Così, i 17 militati italiani che perirono il 12 novembre 2003 nell’attentato alla base “Maestrale”,  quella mattina non erano impegnati in nessuna missione pericolosa, né, a differenza dei loro antenati Carabinieri Reali, erano impegnati nella sanguinosa battaglia di Culqualber in Africa Orientale, ma erano comodamente acquartierati nei locali della “pessima” caserma italiana.

Dico pessima perché, l’infausta scelta del luogo dove posizionare la base in questione e le misure di sicurezze adottate in essa, furono senz’altro indice di tutta la superficialità e pressappochismo dell’alto comando italiano, ivi compresi i comandanti della “Maestrale” che a seguito dell’esplosione dell’avamposto sarebbero dovuti essere, prima, degradati e poi, processati per inettitudine, infatti la struttura in questione:

  • Non aveva un triplice recinzione ma solo un giro di sacchetti di sabbia;
  • Non era provvista di un ingresso a “zig zag”, ma aveva un unico ingresso lineare;
  • Non aveva torrette di avvistamento lungo il perimetro, né tantomeno mitragliatrici pesanti montate su di esse.

Se, al contrario, la base italiana si fosse dotata di queste modalità difensive, a perire, sarebbero stati non più di 3-4 individui, cioè solo i militari del corpo di guardia del primo cancello, poiché – una mitragliatrice “Browning M2”, ben piazzata dietro una fila di sacchetti di sabbia, avrebbe certamente buttato a terra il motore dell’autocisterna che a folle corsa si dirigeva contro la base, impedendone così la penetrazione nell’edificio, salvo poi – l’esplosione, con i suoi 400 kg di tritolo, investire letalmente i militi.
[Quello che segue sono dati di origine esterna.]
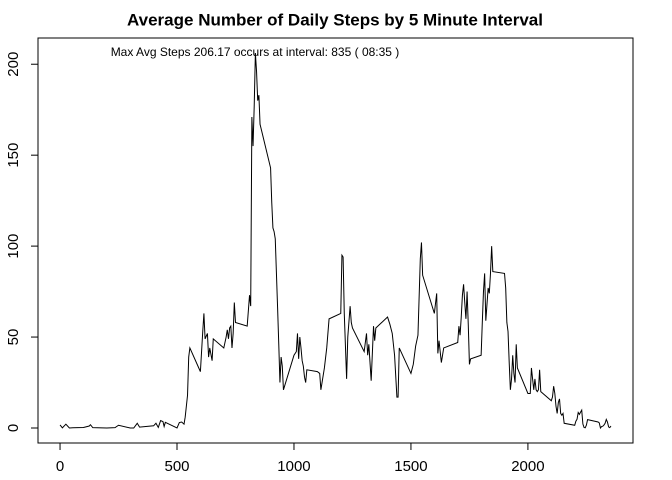 This screenshot has height=480, width=672. Describe the element at coordinates (14, 246) in the screenshot. I see `y-tick-label: 100` at that location.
La base, però, e l’altra dozzina di uomini ivi presenti, oggi sarebbe ancora in mezzo a noi.

Ai tempi, poi, per partecipare alla missione “Antica Babilonia”, i militari italiani dovevano farsi raccomandare da qualcuno, tanta e tale era la domanda.

Pratica che, è bene ricordarlo, non era affatto così nutrita per puro spirito Patriottico, né tantomeno per filantropia, quanto per interessi economico/personali tipo quelli dell’acquisto di una prima casa, o di un’auto o di altre cose similari.

Quindi, i 19 militari italiani che quella mattina persero la vita erano li, principalmente per arricchirsi, o, come direbbero coloro i quali amano il politicamente corretto, per mantenere la famiglia.

Un gesto senz’altro nobile quest’ultimo, da persone responsabili, ma che non può minimamente elevare queste sfortunate vittime allo status di Eroe.

I 17 militari italiani morti sono senz’altro dei poveri disgraziati caduti per cause di servizio, ed è quindi giusto che alle famiglie delle vittime sia riconosciuta una qualche forma di compensazione o occhio di riguardo per il proseguo della propria esistenza, ma nulla più.

Dunque, chiedere da parte dei famigliari di questi caduti la medaglia al valor militare è ahimè fuori luogo, perché se la morte di quegli uomini ha senz’altro rappresentato, da un lato,  un Dramma Nazionale e dall’altro,  la fine del mondo per ogni singolo genitore toccato da questa vicenda, è altresì vero che se non torniamo immediatamente ad una giusta scala di valori questa società è condannata a fare una gran brutta fine.